▶ Requirement A:
In the microplastics passage, what size range defines mesoplastics?
▶ Requirement B:
From the microplastics passage, extract the text that starts at "Marine plastic pollution" and ends after "especially, freshwater fauna.", with no changes.
▶ Requirement C:
Continue the passage on microplastic pollution in freshwater from where it stops.

▶ Source document:

Keywords: Contamination; Fish; Freshwater; Microplastics; Impacts; Occurrence


MP: Microplastic; WWTP: Wastewater Treatment Plant; PCP: Personal Care Product; OPA: Organic Plastic Additives; POP: Persistent Organic Pollutants


Plastic production continues to increase as most developed and developing countries continue to adopt the use-and-dispose culture, while some try to implement regulations in the production and recycling of these materials. Annual plastic production increased from 1.5 million tonnes in the 1950s to 322 million tonnes in 2015 [1], bringing many societal benefits, in addition to medical and technological advances [2]. However, this high production associated with their durability, unsustainable use, and inappropriate waste management contributes to the introduction and extensive accumulation of plastic debris in natural habitats [3], mainly in marine habitats where this problem is vastly documented. Here, macroplastics (> 25 mm) are degraded into mesoplastics (5-25 mm) and then into microplastics (MPs), particles typically smaller than 5 mm in diameter. Besides these degradation products (secondary MPs), MPs can also be produced (primary MPs) [4], these include microbeads, resin pellets or personal care products (PCPs).

MPs are of special concern since their bioavailability increases with decreasing size, making them easily available to lower trophic organisms [5]. Many of these organisms capture anything of appropriate size without being able to select between particles [6]. In addition, MPs contain a variety of organic plastic additives (OPAs) [7] and have also been shown to adsorb persistent organic pollutants (POPs) from the surrounding seawater (briefly reviewed by Bakir et al., [8]), potentially affecting all organisms throughout the aquatic food web [9].

Marine plastic pollution has been of concern since the late 1960’s [10] and early 70’s [11], when the first reports of MPs ingestion were starting to be published. On the other hand, it has only recently been carried out studies that highlight the contamination of freshwater ecosystems by MPs, as reviewed by Wagner et al. [4]. Nonetheless, information is still scarce and spread regarding freshwater environments and, especially, freshwater fauna.

▶ Data records:
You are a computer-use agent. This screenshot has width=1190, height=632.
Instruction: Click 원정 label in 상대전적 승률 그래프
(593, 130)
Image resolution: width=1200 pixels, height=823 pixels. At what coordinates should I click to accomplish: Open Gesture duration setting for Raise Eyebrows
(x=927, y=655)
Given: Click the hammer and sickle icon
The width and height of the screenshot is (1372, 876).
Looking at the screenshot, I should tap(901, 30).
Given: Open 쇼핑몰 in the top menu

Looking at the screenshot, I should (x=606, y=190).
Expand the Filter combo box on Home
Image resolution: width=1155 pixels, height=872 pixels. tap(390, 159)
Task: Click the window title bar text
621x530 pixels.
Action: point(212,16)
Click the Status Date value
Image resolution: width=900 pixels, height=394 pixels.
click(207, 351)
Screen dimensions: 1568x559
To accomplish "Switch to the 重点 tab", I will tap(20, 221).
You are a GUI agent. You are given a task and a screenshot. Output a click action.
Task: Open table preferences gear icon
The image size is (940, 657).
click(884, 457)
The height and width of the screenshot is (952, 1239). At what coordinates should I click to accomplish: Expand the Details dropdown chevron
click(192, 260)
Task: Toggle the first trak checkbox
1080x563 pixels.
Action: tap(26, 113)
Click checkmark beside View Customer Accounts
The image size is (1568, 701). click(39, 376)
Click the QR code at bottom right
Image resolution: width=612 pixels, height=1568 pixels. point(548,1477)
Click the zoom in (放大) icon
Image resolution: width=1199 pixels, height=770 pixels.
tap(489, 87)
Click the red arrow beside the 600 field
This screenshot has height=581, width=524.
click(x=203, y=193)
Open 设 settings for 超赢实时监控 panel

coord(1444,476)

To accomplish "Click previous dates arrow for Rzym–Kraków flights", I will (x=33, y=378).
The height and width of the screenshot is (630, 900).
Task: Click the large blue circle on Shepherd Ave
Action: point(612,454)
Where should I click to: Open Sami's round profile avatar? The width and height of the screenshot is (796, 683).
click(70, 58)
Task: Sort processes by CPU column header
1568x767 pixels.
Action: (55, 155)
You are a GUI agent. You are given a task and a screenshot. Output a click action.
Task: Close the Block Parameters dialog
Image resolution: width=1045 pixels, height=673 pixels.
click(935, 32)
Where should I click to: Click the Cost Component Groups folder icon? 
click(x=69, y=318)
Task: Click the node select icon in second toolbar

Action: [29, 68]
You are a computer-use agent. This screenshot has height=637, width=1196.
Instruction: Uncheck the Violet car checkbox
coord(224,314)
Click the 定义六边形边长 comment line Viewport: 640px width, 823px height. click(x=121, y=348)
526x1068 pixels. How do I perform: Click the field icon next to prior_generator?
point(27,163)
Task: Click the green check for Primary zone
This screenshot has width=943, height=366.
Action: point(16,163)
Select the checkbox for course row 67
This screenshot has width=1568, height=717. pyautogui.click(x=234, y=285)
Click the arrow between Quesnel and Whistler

▶ Result A:
5-25 mm

▶ Result B:
Marine plastic pollution has been of concern since the late 1960’s [10] and early 70’s [11], when the first reports of MPs ingestion were starting to be published. On the other hand, it has only recently been carried out studies that highlight the contamination of freshwater ecosystems by MPs, as reviewed by Wagner et al. [4]. Nonetheless, information is still scarce and spread regarding freshwater environments and, especially, freshwater fauna.

▶ Result C:
Fish are an important biological element of the freshwater ecosystems with significant economic and nutritional value worldwide. About 94% of all freshwater fisheries occur in developing countries [12], providing food and a livelihood for millions of the world’s poorest people, and contributing to the overall economic wellbeing by means of exportation, tourism, and recreation [13]. Moreover, they generate many ecosystem-services such as: (1) regulating food web dynamics and nutrient balances; (2) regulating carbon flux; (3) regulating sediment processes and (4) are links between ecosystems [14]. Thus, it becomes vital to protect and preserve freshwater fish populations from contaminants of emerging concern like microplastics.

Therefore, our work seeks to investigate the occurrence of these contaminants in freshwater fish around the world and what are the possible impacts to these aquatic species and human beings since we have a tight relation to this resource.

Early Works

Occurrence of Microplastics in Freshwater Fish

Despite the greater knowledge on marine microplastics, to date, only five studies have investigated the occurrence of MPs in freshwater fish.
In a 2014 preliminary field report, Sanchez et al. [15] provided the first evidence that freshwater fish ingest MPs. They investigated wild gudgeons (Gobio gobio) caught in 11 French streams, characterized by various environmental pressures, and found MPs in the digestive tract of 12% of the fish.

Phillips & Bonner [16] also documented the occurrence of plastic ingested by fishes in freshwater drainages of the Gulf of Mexico with a percent occurrence of MP ingestion of 8%. Later, Peters & Bratton [17] found that 45% of the fish sampled had ingested MPs within the Central Brazos River Basin, Texas. More recently, Jabeen et al. [18] studied micro- and mesoplastic pollution in sea and freshwater fishes from China, finding MPs in 95.7% of freshwater fish. They also reported for the first time the abundance of plastics in the intestines suggesting that the abundance of plastics in the intestines was even higher than in the stomachs in some fish species. In the same issue, Silva-Cavalcanti et al. [19] assessed the ingestion of MPs by Hoplosternum littorale, a common freshwater fish consumed daily by humans, in the Northeast Brazil. Fish were caught in four sampling sites in a city-crossing section of the Pajeú river finding MPs in the digestive system of 83% of the fish, a proportion far above from those reported for another freshwater, estuarine or even marine fish [19].

Impacts of Microplastics in Freshwater Fish

Within ecosystems, microplastics can have quite harmful consequences for the local fauna. Ingestion of plastic particles has been reported for over 600 taxa [21], being fish among the most affected taxa. Ingestion is the most common form of fish contamination by MPs. It is thought that their ingestion may occur intentionally, as they are mistaken for small food particles suspended in the water column; accidentally, when they ingest it with food or even preferentially, as is the case of Perca fluviatilis’ larvae [17,22,23].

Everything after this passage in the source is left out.